Dataset entries
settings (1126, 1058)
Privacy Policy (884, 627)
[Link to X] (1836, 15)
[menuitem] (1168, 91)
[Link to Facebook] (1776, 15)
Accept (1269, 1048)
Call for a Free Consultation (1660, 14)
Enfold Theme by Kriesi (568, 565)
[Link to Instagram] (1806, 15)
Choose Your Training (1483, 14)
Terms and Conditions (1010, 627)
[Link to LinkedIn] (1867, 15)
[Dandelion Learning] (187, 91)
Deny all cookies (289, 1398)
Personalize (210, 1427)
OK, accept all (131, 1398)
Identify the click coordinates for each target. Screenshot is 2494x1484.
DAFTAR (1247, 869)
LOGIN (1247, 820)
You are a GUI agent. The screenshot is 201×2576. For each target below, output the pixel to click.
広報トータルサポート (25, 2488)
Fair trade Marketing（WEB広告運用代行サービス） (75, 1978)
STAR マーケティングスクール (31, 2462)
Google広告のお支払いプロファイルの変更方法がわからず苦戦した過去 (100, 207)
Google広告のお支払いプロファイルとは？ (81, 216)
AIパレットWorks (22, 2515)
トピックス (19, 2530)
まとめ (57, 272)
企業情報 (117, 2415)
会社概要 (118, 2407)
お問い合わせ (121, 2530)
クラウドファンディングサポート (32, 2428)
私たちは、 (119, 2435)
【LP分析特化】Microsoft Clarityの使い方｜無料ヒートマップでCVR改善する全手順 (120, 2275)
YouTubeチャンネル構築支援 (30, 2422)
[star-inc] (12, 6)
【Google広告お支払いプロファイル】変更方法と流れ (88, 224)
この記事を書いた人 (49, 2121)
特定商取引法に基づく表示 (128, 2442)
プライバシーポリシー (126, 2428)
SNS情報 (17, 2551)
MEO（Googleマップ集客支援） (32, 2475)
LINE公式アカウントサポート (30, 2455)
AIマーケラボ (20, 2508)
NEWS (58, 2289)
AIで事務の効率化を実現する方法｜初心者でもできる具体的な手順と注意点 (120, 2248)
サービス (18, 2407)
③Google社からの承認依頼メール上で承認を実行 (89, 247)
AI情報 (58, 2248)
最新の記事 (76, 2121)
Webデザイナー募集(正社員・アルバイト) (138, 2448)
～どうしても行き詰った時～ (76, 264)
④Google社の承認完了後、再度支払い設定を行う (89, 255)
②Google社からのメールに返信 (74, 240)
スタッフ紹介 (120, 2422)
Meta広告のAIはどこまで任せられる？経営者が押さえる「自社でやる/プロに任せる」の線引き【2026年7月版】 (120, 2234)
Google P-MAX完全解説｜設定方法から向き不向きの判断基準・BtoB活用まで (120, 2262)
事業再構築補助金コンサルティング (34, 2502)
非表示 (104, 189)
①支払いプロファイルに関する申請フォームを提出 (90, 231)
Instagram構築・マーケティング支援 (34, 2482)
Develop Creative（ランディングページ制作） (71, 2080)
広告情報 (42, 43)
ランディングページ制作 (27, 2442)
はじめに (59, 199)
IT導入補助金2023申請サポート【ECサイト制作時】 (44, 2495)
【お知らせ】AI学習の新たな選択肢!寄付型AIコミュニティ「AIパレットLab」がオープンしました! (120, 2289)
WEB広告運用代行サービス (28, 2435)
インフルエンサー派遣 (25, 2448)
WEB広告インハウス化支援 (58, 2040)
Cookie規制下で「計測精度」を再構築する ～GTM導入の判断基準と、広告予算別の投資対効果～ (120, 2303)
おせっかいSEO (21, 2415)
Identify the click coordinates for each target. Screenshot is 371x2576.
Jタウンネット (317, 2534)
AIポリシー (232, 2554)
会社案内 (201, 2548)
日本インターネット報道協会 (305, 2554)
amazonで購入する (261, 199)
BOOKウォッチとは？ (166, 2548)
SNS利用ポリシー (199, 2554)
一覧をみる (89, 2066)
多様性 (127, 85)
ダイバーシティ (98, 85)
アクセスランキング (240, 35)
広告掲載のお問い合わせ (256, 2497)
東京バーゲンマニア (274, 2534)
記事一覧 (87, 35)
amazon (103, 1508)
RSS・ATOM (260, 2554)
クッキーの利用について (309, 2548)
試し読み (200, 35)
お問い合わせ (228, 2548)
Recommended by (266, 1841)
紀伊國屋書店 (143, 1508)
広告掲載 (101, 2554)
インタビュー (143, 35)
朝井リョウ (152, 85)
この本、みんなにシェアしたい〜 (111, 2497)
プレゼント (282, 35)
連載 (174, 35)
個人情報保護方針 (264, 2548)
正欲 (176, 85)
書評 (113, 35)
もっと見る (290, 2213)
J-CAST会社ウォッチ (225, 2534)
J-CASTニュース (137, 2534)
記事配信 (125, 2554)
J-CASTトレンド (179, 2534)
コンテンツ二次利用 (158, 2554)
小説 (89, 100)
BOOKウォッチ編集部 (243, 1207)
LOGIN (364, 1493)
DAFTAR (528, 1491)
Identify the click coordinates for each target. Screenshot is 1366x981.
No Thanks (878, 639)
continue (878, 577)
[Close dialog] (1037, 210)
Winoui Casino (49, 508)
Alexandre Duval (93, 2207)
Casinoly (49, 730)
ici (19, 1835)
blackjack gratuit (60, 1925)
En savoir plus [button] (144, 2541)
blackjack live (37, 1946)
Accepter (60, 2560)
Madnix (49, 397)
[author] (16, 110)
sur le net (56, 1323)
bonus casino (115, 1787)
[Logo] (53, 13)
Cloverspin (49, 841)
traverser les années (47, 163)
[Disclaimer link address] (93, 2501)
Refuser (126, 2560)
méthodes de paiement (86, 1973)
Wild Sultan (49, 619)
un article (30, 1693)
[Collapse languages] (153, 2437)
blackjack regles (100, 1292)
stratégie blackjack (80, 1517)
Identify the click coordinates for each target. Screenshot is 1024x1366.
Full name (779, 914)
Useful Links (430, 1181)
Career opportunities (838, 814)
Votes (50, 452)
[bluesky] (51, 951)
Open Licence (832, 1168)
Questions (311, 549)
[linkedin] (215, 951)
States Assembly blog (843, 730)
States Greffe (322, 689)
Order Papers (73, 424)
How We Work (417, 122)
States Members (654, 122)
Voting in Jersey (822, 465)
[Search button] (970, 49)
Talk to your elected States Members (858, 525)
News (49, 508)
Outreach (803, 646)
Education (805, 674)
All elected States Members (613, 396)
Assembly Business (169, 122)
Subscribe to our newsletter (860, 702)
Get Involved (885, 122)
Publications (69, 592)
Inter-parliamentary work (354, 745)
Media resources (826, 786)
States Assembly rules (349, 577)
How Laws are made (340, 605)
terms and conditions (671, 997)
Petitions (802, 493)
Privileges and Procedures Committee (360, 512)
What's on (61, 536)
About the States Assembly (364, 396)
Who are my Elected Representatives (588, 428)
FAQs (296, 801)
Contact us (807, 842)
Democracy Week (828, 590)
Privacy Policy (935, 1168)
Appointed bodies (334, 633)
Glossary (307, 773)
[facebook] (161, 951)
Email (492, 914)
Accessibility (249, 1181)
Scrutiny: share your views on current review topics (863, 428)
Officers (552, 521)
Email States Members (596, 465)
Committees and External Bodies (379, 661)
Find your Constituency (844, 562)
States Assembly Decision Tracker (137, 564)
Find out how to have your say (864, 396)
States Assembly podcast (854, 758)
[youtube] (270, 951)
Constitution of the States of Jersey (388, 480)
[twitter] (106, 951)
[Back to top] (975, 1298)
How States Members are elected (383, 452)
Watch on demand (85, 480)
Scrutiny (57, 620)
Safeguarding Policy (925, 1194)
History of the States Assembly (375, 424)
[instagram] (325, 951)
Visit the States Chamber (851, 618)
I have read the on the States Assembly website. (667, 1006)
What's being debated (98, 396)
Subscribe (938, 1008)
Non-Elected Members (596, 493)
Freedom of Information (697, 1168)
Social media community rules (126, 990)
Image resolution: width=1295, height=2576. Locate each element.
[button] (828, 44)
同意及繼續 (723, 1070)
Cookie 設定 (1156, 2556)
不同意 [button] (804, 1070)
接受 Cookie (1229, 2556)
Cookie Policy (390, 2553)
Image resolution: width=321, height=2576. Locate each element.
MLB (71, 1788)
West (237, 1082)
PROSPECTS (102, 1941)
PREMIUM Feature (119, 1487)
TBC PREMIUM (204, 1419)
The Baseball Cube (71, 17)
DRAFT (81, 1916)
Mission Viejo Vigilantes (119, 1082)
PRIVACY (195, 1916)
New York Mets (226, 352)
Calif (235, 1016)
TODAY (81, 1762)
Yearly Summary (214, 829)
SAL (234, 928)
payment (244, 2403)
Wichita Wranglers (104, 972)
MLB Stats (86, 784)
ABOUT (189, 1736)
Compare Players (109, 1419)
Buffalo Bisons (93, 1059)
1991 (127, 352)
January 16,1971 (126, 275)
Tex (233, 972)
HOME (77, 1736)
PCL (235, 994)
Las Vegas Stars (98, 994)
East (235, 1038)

▶ [PROBLEM STATEMENT]: In the entries above, restate word for word the lines between the one holding "Screenshot is 1024x1366." and the one holding "Contact us (807, 842)", inclusive, and nothing besides.

▶ [ANSWER BOX]:
Identify the click coordinates for each target. Screenshot is 1024x1366.
Full name (779, 914)
Useful Links (430, 1181)
Career opportunities (838, 814)
Votes (50, 452)
[bluesky] (51, 951)
Open Licence (832, 1168)
Questions (311, 549)
[linkedin] (215, 951)
States Assembly blog (843, 730)
States Greffe (322, 689)
Order Papers (73, 424)
How We Work (417, 122)
States Members (654, 122)
Voting in Jersey (822, 465)
[Search button] (970, 49)
Talk to your elected States Members (858, 525)
News (49, 508)
Outreach (803, 646)
Education (805, 674)
All elected States Members (613, 396)
Assembly Business (169, 122)
Subscribe to our newsletter (860, 702)
Get Involved (885, 122)
Publications (69, 592)
Inter-parliamentary work (354, 745)
Media resources (826, 786)
States Assembly rules (349, 577)
How Laws are made (340, 605)
terms and conditions (671, 997)
Petitions (802, 493)
Privileges and Procedures Committee (360, 512)
What's on (61, 536)
About the States Assembly (364, 396)
Who are my Elected Representatives (588, 428)
FAQs (296, 801)
Contact us (807, 842)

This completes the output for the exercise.